The surge comes despite evidence that, so far at least, criminals also appear to be sheltering in place. Data from Madison police show that beginning on March 14, daily calls for service dropped by as much as 35% compared to historical averages.
On Tuesday, Gov. Tony Evers issued a “safer at home” order that mandated the closure of nonessential businesses. The order allows a large number of businesses and operations, including firearm and ammunition suppliers and retailers, to stay open. But shooting ranges were lumped among other nonessential “places of public amusement and activity,” which raised questions about whether gun owners could train to use their weapons.
That’s a concern for first-time gun owners, D’Orazio said, especially in a time of heightened anxiety. Since last Friday, he said, his store has been running gun safety training sessions pretty much nonstop.
“Somebody’s going to wake up in the middle of the night because they heard a noise and pull out a gun,” he said. “What if it’s a family member?”
Scott Whiting, owner of Deerfield Pistol and Archery Center, had several gun safety training sessions scheduled for new gun owners who purchased their firearms in the last week. But all are postponed now due to Evers’ new executive order.
“I’ve had people who never thought about buying a gun come in and buy a gun because they’re all scared as heck,” he said.
Whiting said he sold three-quarters of his inventory in the past week, and wholesale supplies of firearms are hard to come by. Ammunition is also getting much harder to find, he said.
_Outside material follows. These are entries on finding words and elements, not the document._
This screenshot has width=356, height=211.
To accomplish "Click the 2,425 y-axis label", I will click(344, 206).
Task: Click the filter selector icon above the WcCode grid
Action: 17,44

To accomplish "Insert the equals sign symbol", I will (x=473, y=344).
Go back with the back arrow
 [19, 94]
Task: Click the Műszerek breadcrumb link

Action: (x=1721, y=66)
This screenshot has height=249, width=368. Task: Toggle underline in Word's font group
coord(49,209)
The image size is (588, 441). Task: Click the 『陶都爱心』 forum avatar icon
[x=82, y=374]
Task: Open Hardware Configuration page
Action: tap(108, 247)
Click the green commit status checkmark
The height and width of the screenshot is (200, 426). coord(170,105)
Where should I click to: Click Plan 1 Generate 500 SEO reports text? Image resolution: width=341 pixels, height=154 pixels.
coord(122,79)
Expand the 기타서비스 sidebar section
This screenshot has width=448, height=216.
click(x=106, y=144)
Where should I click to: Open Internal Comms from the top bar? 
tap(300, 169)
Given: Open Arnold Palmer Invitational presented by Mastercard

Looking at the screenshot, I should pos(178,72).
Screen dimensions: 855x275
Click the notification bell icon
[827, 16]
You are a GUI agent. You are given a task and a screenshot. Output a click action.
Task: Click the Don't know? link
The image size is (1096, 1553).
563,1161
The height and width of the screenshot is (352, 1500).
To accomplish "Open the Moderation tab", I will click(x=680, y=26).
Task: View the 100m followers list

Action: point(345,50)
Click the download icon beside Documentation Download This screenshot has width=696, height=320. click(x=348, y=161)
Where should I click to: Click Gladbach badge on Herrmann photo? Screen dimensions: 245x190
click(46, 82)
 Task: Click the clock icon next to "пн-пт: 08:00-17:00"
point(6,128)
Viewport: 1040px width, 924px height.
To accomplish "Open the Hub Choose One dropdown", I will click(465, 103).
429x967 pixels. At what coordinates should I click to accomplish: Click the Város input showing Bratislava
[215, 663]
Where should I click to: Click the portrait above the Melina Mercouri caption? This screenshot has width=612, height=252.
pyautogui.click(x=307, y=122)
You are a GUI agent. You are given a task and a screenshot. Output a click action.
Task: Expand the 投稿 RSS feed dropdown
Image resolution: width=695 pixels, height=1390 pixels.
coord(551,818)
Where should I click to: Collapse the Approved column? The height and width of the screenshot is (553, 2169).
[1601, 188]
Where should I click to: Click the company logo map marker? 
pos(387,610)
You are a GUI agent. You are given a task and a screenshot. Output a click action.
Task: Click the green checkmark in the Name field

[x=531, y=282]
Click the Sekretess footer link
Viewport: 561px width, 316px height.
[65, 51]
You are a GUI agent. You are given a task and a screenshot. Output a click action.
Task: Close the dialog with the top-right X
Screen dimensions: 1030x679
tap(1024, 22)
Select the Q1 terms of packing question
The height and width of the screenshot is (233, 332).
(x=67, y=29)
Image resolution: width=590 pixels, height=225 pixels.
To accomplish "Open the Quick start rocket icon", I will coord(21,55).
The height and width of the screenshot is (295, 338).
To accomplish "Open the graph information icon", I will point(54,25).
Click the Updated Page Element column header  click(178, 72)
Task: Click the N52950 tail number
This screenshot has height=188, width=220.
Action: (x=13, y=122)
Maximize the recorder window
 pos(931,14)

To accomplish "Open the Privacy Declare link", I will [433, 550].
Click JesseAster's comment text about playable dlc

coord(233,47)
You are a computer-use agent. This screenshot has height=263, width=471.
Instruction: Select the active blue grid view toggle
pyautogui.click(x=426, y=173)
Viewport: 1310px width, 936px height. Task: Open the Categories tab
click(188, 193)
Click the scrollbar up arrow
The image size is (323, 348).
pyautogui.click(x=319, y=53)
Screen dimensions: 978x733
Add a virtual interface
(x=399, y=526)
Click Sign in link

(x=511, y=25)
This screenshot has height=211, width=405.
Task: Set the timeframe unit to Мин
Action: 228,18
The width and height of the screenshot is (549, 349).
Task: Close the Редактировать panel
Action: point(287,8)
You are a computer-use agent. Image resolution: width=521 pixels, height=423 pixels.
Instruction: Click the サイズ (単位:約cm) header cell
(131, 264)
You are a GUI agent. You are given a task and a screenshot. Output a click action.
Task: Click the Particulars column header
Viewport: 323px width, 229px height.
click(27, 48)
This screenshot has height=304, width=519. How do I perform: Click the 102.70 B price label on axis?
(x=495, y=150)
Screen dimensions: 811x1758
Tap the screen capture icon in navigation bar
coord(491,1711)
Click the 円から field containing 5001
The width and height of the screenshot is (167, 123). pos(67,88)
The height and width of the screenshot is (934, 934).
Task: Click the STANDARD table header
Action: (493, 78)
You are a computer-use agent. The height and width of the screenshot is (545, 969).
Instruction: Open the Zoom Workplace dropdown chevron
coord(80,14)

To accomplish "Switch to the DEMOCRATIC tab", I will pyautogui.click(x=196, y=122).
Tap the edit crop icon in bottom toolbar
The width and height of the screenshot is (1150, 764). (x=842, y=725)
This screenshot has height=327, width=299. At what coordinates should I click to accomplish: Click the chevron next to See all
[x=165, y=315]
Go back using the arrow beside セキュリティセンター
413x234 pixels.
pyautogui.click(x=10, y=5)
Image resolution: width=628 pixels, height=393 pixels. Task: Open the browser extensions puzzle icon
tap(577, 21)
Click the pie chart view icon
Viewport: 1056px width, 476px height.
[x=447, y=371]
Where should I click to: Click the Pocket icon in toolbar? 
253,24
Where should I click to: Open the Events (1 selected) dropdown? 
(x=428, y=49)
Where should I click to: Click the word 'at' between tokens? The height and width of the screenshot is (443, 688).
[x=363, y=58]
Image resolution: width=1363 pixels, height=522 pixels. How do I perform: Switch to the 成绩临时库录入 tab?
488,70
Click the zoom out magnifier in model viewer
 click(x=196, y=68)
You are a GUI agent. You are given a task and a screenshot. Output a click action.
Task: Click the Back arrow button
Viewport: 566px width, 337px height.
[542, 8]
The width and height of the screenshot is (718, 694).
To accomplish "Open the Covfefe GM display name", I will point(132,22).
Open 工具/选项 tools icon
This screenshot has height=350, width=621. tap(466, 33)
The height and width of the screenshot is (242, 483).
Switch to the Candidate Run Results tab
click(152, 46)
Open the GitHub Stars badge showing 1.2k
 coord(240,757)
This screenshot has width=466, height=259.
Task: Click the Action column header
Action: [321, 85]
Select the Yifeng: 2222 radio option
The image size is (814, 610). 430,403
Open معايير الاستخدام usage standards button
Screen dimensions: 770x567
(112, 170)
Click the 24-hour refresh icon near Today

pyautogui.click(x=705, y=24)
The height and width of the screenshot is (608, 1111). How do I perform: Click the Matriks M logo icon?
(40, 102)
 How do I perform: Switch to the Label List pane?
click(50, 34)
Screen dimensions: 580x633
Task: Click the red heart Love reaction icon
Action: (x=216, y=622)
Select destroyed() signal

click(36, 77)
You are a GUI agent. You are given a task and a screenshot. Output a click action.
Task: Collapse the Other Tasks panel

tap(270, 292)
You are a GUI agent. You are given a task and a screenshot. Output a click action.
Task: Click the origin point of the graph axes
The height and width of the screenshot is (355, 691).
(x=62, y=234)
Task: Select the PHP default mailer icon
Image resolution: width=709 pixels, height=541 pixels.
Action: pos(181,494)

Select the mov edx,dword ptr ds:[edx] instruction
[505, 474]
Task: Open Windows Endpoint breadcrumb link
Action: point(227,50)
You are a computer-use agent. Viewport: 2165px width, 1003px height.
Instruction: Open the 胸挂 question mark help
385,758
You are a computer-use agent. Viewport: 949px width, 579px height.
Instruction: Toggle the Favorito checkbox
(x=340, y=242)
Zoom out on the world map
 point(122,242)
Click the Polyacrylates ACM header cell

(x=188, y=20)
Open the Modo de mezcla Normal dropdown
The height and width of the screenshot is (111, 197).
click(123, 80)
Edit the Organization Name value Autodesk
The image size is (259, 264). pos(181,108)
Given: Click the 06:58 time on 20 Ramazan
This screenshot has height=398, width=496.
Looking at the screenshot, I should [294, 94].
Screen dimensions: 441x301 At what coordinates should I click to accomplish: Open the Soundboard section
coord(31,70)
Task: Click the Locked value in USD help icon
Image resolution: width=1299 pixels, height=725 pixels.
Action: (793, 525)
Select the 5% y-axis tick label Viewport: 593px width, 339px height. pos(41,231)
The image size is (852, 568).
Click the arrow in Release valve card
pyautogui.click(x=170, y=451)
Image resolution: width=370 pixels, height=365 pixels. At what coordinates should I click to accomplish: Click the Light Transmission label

He said he’s had to implement a waiting list for shoppers and stationed an employee at the door to let people in when their numbers are called.
Hotline calls up
All registered firearm dealers are required to call the Wisconsin Department of Justice Crime Information Bureau Handgun Hotline to obtain a background check for a purchaser before selling a gun.
In the past week, the DOJ has reported a significant increase in the number of calls, with 2,731 to the hotline on Friday alone — five times the daily average in March 2019. The number of requests for background checks on Wednesday also exceeded the number of checks typically seen on Black Friday, a day when the department sees a spike in such requests.
‘It’s a gray line’
D’Orazio spent Tuesday contemplating whether to keep his shooting range open for new gun buyers but closed to the public. On the one hand, D’Orazio considers teaching gun safety to first-time buyers a responsibility, but he also doesn’t want to break any rules.
“We’ve never experienced this before. No one has,” he said. “It’s a gray line.”
He noted that keeping the range running all day for one or two shooters isn’t cost-efficient. Max Creek Outdoors will cut its hours this week. He’ll wait to see what happens as the COVID-19 crisis evolves and what Evers says next week.
D’Orazio said he understands the need for certain businesses to shut down until the pandemic recedes. But until proper training can be provided, he has one ask of first-time buyers.
“Keep your finger off the trigger,” he said. “Just keep your finger off the trigger.”